WORK TO COMPLETE: The following data has a line with "This screenshot has height=563, width=728." and a line with "Given: Click the Matthew Haywood display name". Write out exactly those lines and all the lines between them.

── ENTRIES SHOWN ──

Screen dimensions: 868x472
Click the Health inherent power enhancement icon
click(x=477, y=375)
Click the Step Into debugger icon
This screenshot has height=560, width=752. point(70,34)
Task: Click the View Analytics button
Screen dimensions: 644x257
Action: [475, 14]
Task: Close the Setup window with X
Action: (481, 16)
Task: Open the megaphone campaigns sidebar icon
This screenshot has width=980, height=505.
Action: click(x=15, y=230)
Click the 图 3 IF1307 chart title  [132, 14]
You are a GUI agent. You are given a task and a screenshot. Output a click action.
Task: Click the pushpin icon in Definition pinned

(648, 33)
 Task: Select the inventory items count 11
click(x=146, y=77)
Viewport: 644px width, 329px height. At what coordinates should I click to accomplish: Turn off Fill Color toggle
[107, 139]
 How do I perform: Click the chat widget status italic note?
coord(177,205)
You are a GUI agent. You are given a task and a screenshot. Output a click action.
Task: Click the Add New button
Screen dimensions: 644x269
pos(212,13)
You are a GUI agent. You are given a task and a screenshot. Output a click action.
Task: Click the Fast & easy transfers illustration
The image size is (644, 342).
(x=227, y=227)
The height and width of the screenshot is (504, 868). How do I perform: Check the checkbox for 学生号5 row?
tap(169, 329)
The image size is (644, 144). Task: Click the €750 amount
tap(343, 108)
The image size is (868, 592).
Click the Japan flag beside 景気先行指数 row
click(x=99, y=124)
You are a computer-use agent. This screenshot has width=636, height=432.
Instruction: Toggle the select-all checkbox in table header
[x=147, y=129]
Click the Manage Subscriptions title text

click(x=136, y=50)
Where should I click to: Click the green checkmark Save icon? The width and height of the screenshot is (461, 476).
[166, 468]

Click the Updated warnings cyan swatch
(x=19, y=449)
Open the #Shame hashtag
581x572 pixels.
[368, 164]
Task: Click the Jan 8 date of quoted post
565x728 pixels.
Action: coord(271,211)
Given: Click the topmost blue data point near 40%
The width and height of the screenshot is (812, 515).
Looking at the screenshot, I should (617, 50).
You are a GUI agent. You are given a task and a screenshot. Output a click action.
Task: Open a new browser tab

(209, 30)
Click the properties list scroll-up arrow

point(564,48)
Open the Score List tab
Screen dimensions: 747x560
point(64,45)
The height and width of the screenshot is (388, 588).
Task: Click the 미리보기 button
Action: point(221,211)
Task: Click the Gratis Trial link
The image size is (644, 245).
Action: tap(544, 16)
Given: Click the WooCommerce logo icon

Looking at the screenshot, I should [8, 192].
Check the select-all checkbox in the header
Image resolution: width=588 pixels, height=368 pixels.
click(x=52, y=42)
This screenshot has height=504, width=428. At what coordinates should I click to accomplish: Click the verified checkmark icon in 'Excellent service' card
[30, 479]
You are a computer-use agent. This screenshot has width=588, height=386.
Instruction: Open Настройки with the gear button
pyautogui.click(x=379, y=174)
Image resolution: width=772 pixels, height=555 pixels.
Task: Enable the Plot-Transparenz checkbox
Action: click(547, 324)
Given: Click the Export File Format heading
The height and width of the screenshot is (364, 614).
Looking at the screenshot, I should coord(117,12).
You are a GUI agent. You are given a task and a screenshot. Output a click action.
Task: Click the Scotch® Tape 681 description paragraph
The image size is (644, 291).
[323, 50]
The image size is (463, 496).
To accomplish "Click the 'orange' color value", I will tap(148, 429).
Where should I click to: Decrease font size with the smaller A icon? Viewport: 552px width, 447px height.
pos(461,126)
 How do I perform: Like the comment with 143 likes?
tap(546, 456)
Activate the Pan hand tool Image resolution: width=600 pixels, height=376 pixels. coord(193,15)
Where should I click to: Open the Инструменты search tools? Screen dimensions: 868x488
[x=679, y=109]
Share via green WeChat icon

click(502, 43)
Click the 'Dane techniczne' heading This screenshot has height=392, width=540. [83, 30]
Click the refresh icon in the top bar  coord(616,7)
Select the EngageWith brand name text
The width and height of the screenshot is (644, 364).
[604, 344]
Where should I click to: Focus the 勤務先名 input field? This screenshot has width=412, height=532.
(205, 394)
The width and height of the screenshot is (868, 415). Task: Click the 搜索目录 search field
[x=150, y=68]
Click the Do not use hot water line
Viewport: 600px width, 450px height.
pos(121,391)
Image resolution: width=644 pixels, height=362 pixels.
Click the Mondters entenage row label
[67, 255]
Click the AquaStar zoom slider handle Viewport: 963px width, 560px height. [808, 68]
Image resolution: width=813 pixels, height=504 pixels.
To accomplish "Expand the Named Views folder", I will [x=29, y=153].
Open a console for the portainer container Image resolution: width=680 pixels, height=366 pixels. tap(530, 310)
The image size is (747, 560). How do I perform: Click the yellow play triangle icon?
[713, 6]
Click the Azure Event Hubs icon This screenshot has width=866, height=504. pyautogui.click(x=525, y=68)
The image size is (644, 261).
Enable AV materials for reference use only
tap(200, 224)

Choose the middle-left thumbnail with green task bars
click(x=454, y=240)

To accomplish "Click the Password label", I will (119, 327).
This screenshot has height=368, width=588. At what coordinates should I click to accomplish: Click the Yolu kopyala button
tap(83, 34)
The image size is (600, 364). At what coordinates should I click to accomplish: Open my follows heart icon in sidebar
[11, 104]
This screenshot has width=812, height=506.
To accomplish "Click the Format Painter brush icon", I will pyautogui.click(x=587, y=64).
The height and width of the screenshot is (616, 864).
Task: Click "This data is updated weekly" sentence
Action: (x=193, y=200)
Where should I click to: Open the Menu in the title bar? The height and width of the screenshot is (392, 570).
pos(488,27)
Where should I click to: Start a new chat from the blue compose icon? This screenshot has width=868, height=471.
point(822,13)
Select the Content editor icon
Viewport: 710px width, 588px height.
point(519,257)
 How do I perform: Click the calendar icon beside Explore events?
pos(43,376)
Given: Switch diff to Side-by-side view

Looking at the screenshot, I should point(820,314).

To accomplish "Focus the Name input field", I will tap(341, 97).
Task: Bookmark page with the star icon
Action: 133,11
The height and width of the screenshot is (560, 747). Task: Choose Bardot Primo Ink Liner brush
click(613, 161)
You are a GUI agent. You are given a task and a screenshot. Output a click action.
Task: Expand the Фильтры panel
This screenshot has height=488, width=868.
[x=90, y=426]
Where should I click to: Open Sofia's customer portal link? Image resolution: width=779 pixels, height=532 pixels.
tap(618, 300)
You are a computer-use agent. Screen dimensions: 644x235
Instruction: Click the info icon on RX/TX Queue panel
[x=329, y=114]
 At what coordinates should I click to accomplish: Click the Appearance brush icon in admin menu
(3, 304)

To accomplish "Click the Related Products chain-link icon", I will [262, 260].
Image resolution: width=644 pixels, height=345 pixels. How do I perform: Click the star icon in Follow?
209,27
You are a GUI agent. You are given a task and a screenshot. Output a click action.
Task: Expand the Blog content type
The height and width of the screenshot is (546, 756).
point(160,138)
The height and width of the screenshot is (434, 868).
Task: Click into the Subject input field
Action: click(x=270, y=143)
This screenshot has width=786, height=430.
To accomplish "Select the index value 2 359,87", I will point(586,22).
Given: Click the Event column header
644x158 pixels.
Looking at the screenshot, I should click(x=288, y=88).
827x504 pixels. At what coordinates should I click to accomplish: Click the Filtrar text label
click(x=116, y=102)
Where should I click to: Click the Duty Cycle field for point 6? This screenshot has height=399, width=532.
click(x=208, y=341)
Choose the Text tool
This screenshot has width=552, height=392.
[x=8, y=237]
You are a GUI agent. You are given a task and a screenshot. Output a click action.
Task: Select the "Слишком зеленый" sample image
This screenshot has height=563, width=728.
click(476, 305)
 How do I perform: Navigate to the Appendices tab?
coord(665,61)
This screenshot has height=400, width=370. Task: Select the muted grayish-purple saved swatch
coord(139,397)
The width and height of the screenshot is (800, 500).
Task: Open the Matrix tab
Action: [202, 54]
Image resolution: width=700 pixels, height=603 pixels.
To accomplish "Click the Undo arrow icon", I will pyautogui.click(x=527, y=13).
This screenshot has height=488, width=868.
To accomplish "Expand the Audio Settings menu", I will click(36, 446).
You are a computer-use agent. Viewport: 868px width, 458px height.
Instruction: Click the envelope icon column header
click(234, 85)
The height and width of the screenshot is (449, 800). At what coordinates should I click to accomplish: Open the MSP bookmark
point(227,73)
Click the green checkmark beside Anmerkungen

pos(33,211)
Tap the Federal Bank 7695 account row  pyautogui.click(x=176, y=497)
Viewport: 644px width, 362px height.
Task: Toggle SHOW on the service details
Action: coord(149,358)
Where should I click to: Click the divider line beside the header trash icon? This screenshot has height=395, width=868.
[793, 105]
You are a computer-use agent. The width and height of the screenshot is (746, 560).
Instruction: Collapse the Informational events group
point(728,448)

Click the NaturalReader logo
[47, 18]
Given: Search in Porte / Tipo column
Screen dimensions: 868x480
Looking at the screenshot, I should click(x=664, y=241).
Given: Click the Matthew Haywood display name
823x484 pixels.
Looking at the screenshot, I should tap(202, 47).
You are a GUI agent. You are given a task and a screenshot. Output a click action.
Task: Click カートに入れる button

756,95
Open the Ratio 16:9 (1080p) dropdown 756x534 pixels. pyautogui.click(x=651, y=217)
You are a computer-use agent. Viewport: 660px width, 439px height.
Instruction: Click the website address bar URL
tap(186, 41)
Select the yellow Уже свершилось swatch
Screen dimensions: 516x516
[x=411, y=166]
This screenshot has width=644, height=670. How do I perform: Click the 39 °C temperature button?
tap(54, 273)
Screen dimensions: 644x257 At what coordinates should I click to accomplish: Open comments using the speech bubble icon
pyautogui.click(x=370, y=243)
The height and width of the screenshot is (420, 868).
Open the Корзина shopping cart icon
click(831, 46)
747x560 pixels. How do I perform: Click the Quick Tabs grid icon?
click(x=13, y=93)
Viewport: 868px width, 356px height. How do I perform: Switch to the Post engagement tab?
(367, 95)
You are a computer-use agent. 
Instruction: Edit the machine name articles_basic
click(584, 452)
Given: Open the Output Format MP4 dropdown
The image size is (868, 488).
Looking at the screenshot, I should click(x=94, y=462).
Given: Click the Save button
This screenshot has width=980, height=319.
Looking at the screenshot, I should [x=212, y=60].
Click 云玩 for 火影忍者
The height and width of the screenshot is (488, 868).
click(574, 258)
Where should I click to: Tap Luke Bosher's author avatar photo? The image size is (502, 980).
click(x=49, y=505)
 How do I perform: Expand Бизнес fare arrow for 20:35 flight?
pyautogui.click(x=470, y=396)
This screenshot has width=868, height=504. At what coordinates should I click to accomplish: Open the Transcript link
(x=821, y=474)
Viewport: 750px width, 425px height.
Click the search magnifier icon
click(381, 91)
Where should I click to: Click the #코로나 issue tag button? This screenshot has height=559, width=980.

───

EXERCISE ANSWER:
This screenshot has height=563, width=728.
click(476, 305)
 How do I perform: Navigate to the Appendices tab?
coord(665,61)
This screenshot has height=400, width=370. Task: Select the muted grayish-purple saved swatch
coord(139,397)
The width and height of the screenshot is (800, 500).
Task: Open the Matrix tab
Action: [202, 54]
Image resolution: width=700 pixels, height=603 pixels.
To accomplish "Click the Undo arrow icon", I will pyautogui.click(x=527, y=13).
This screenshot has height=488, width=868.
To accomplish "Expand the Audio Settings menu", I will click(36, 446).
You are a computer-use agent. Viewport: 868px width, 458px height.
Instruction: Click the envelope icon column header
click(234, 85)
The height and width of the screenshot is (449, 800). At what coordinates should I click to accomplish: Open the MSP bookmark
point(227,73)
Click the green checkmark beside Anmerkungen

pos(33,211)
Tap the Federal Bank 7695 account row  pyautogui.click(x=176, y=497)
Viewport: 644px width, 362px height.
Task: Toggle SHOW on the service details
Action: coord(149,358)
Where should I click to: Click the divider line beside the header trash icon? This screenshot has height=395, width=868.
[793, 105]
You are a computer-use agent. The width and height of the screenshot is (746, 560).
Instruction: Collapse the Informational events group
point(728,448)

Click the NaturalReader logo
[47, 18]
Given: Search in Porte / Tipo column
Screen dimensions: 868x480
Looking at the screenshot, I should click(x=664, y=241).
Given: Click the Matthew Haywood display name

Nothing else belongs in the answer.